「大将!」
周りを見回しても誰もいない。
そこにいるのは、ぼくだけなのだ。
しかたなく、「はい」などと返事をしている。
いつの頃からだろう、ぼくが「大将」と呼ばれるようになったのは。
ぼくの持っている自分のイメージは、決して「大将」ではない。
だから、「大将」と呼ばれるたびに、「大将と呼ばんでくれ」と思っている。
ぼくは「大将」と呼ばれるほど立派な人間でもないし、またいかにもそれらしい風貌をしているわけでもない。
「大将」と言われて思い当たるのは、いかにも立派な白髪頭だけである。
とにかく、ぼくのことを「大将」と呼ぶ人は、圧倒的に年配の方が多い。
最近ボケ始めた、床屋のおばちゃんからもそう呼ばれている。
ぼくのほうが年下なのだから、「兄ちゃん」と呼んだほうがより自然である。
なのに、いつも「大将」なのだ。
ぼくは「大将」と聞くと、つい『ひみつのアッコちゃん』に出てくる大将を思い浮かべてしまう。

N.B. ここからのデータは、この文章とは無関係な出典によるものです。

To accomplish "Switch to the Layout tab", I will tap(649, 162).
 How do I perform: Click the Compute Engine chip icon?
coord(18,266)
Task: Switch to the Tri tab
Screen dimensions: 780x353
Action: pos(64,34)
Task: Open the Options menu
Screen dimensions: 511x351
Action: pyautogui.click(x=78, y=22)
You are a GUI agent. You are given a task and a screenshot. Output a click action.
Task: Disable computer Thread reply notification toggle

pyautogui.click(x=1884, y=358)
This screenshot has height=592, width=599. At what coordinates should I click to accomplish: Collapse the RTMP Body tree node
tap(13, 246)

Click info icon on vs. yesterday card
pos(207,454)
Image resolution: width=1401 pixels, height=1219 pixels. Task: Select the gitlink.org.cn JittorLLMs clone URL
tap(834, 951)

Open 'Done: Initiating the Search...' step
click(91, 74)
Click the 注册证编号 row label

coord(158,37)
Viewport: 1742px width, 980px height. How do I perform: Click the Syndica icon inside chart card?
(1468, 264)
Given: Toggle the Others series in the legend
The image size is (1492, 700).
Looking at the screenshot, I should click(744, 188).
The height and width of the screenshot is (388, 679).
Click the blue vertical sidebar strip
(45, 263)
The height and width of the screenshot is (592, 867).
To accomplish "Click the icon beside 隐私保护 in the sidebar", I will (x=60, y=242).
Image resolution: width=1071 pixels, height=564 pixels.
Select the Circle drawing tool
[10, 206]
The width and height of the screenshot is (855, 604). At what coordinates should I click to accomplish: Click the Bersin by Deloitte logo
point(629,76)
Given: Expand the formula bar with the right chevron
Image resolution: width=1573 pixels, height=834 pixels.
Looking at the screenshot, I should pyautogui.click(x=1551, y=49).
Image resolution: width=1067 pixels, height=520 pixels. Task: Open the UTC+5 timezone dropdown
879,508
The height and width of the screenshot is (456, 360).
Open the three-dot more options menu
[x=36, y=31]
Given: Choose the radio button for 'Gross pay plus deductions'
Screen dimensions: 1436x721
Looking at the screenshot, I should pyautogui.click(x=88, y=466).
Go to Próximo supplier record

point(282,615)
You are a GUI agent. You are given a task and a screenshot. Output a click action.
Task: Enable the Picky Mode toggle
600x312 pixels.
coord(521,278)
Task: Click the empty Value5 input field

おそらく、ぼくと同じ世代の人の半分は、そう思うのではないだろうか。
ぼくは、その大将みたいに太ってはいないし、またデベソでもない。
いつも「大将」と呼ばれるたびに、アッコちゃんの大将を思い浮かべてしまうのだから、たまったものじゃない。
心の法則からすると、人は心に描いたとおりの人になるらしい。
このまま、「大将」と呼ばれてばかりいると、アッコちゃんの大将みたいになってしまうかもしれない。
頼むから、そういう余計な連想をしてしまう「大将」などという呼び名はやめてほしいものだ。